La enseña, perteneciente al grupo alemán Schwarz, ha reconocido que permanece atenta a la evolución de la situación actual de Cataluña, pero de momento no se plantean un cambio de sede fuera de la autonomía.
La enseña alemana no está estudiando en estos momentos un posible cambio de sede fuera de Cataluña, como han hecho ya empresas de la talla de CaixaBank o Banco Sabadell.
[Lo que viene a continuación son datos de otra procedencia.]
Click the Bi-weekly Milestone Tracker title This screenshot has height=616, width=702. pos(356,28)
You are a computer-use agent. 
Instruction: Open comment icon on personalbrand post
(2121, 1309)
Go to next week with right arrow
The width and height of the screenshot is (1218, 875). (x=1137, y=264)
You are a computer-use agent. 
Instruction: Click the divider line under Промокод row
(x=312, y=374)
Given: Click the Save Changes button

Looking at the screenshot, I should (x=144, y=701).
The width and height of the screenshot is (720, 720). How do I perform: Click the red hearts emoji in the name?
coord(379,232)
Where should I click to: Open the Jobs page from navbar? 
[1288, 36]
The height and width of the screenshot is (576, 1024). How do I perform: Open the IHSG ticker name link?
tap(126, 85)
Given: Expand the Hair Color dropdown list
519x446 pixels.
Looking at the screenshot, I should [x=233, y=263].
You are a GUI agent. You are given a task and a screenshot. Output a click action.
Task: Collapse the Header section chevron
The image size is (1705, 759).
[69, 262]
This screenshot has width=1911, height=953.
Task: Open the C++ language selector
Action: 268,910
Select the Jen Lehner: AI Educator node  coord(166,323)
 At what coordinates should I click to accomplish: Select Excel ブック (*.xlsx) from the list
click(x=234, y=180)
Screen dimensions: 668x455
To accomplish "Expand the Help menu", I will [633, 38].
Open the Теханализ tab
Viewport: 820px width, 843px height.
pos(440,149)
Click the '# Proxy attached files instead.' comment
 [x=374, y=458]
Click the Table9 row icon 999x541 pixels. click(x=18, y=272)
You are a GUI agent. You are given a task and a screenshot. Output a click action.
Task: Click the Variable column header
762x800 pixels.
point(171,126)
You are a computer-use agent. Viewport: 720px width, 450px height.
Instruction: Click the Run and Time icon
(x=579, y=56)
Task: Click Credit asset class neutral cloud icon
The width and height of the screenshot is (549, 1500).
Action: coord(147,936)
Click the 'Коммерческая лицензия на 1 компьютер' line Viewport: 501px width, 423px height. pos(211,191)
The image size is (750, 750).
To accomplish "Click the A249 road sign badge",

Según informaciones recogidas por la agencia Europa Press, Lidl no realizará movimientos mientras se mantenga el actual ordenamiento jurídico, aunque la compañía reconoce estar atenta a la evolución de la situación catalana.
Desde el grupo se reitera que su actividad “no está vinculada a ninguna coyuntura política” y afirman que, en caso de llegar a declararse la independencia de Cataluña. se tomarían las “medidas necesarias” para garantizar el desarrollo de su negocio en ambos mercados.
Precisamente, Cataluña fue la puerta de entrada de Lidl para el mercado español, con la apertura de su primera tienda en Lleida en 1994.
Actualmente, Lidl cuenta con una red comercial nacional de 540 tiendas, además e 10 plataformas logísticas y una plantilla de 12.500 empleados.